[[ Provided material open ]]
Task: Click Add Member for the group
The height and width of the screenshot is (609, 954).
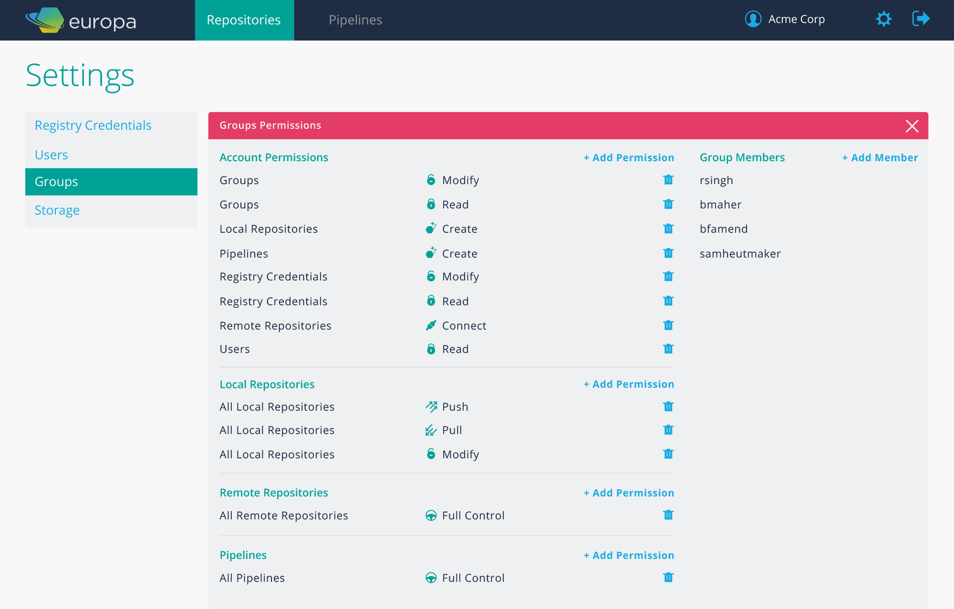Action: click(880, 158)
[[ Provided material closed ]]
[[ Provided material open ]]
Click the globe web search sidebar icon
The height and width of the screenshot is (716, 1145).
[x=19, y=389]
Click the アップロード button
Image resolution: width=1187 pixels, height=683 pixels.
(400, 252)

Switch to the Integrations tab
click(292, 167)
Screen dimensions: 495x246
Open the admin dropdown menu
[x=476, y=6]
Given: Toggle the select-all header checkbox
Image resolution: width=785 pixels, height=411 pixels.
[[ Provided material closed ]]
== Problem requirements ==
Copy the lines above exactly, beginning at the line that has "Given: Toggle the select-all header checkbox" and stopping after the line that has "Image resolution: width=785", and omit the rest.

== Result ==
Given: Toggle the select-all header checkbox
Image resolution: width=785 pixels, height=411 pixels.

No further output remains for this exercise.